==== Records supplied ====

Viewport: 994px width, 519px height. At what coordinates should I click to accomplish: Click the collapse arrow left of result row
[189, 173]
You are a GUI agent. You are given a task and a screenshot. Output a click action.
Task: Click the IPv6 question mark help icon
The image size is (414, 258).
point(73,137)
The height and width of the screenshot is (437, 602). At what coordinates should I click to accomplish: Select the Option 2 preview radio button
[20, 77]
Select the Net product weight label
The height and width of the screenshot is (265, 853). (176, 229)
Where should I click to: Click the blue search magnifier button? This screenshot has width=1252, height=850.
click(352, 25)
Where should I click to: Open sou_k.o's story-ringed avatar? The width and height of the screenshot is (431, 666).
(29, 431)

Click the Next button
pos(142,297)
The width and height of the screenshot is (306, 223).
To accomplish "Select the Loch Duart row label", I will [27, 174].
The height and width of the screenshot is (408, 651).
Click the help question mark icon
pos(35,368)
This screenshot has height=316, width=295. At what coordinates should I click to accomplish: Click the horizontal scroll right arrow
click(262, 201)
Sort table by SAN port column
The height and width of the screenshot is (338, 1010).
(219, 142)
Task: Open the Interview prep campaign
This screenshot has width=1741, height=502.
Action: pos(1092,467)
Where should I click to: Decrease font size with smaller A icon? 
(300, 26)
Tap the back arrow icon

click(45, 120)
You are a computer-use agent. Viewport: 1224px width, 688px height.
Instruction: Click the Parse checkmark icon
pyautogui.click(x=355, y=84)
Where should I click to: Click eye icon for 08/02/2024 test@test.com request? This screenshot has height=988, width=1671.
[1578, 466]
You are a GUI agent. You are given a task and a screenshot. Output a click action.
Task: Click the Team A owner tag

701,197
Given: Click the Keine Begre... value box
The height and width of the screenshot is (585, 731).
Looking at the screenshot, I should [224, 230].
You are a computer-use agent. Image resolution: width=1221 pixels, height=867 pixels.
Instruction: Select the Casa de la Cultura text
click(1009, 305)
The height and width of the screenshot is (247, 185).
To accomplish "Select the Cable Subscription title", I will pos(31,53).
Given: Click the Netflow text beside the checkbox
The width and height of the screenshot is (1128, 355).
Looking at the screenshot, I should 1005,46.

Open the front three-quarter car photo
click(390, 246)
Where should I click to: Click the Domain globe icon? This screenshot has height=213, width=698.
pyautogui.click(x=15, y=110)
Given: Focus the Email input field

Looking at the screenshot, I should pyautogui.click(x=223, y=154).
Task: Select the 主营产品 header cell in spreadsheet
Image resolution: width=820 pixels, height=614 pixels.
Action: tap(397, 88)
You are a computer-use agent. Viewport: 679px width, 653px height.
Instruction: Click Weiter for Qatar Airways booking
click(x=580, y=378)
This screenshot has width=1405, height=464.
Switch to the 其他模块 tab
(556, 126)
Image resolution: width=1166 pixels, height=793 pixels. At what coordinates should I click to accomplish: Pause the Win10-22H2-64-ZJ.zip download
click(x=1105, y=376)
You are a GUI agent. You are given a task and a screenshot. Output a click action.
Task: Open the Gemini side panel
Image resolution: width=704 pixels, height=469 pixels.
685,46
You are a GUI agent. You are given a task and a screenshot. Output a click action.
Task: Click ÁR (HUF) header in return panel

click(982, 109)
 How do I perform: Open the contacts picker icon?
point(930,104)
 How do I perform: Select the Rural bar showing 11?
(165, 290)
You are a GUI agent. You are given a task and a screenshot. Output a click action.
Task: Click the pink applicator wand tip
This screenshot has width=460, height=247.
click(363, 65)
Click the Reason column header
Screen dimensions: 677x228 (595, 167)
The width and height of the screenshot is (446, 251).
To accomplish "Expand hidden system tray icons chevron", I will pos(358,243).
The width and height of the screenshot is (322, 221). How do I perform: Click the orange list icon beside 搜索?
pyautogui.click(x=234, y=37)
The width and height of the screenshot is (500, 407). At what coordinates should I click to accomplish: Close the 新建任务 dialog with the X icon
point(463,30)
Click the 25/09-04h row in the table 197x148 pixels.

====

Work instruction: Reproduce all of the entries verbatim.

Response below:
Viewport: 994px width, 519px height. At what coordinates should I click to accomplish: Click the collapse arrow left of result row
[189, 173]
You are a GUI agent. You are given a task and a screenshot. Output a click action.
Task: Click the IPv6 question mark help icon
The image size is (414, 258).
point(73,137)
The height and width of the screenshot is (437, 602). At what coordinates should I click to accomplish: Select the Option 2 preview radio button
[20, 77]
Select the Net product weight label
The height and width of the screenshot is (265, 853). (176, 229)
Where should I click to: Click the blue search magnifier button? This screenshot has width=1252, height=850.
click(352, 25)
Where should I click to: Open sou_k.o's story-ringed avatar? The width and height of the screenshot is (431, 666).
(29, 431)

Click the Next button
pos(142,297)
The width and height of the screenshot is (306, 223).
To accomplish "Select the Loch Duart row label", I will [27, 174].
The height and width of the screenshot is (408, 651).
Click the help question mark icon
pos(35,368)
This screenshot has height=316, width=295. At what coordinates should I click to accomplish: Click the horizontal scroll right arrow
click(262, 201)
Sort table by SAN port column
The height and width of the screenshot is (338, 1010).
(219, 142)
Task: Open the Interview prep campaign
This screenshot has width=1741, height=502.
Action: pos(1092,467)
Where should I click to: Decrease font size with smaller A icon? 
(300, 26)
Tap the back arrow icon

click(45, 120)
You are a computer-use agent. Viewport: 1224px width, 688px height.
Instruction: Click the Parse checkmark icon
pyautogui.click(x=355, y=84)
Where should I click to: Click eye icon for 08/02/2024 test@test.com request? This screenshot has height=988, width=1671.
[1578, 466]
You are a GUI agent. You are given a task and a screenshot. Output a click action.
Task: Click the Team A owner tag

701,197
Given: Click the Keine Begre... value box
The height and width of the screenshot is (585, 731).
Looking at the screenshot, I should [224, 230].
You are a computer-use agent. Image resolution: width=1221 pixels, height=867 pixels.
Instruction: Select the Casa de la Cultura text
click(1009, 305)
The height and width of the screenshot is (247, 185).
To accomplish "Select the Cable Subscription title", I will pos(31,53).
Given: Click the Netflow text beside the checkbox
The width and height of the screenshot is (1128, 355).
Looking at the screenshot, I should 1005,46.

Open the front three-quarter car photo
click(390, 246)
Where should I click to: Click the Domain globe icon? This screenshot has height=213, width=698.
pyautogui.click(x=15, y=110)
Given: Focus the Email input field

Looking at the screenshot, I should pyautogui.click(x=223, y=154).
Task: Select the 主营产品 header cell in spreadsheet
Image resolution: width=820 pixels, height=614 pixels.
Action: tap(397, 88)
You are a computer-use agent. Viewport: 679px width, 653px height.
Instruction: Click Weiter for Qatar Airways booking
click(x=580, y=378)
This screenshot has width=1405, height=464.
Switch to the 其他模块 tab
(556, 126)
Image resolution: width=1166 pixels, height=793 pixels. At what coordinates should I click to accomplish: Pause the Win10-22H2-64-ZJ.zip download
click(x=1105, y=376)
You are a GUI agent. You are given a task and a screenshot. Output a click action.
Task: Open the Gemini side panel
Image resolution: width=704 pixels, height=469 pixels.
685,46
You are a GUI agent. You are given a task and a screenshot. Output a click action.
Task: Click ÁR (HUF) header in return panel

click(982, 109)
 How do I perform: Open the contacts picker icon?
point(930,104)
 How do I perform: Select the Rural bar showing 11?
(165, 290)
You are a GUI agent. You are given a task and a screenshot. Output a click action.
Task: Click the pink applicator wand tip
This screenshot has width=460, height=247.
click(363, 65)
Click the Reason column header
Screen dimensions: 677x228 (595, 167)
The width and height of the screenshot is (446, 251).
To accomplish "Expand hidden system tray icons chevron", I will pos(358,243).
The width and height of the screenshot is (322, 221). How do I perform: Click the orange list icon beside 搜索?
pyautogui.click(x=234, y=37)
The width and height of the screenshot is (500, 407). At what coordinates should I click to accomplish: Close the 新建任务 dialog with the X icon
point(463,30)
Click the 25/09-04h row in the table 197x148 pixels.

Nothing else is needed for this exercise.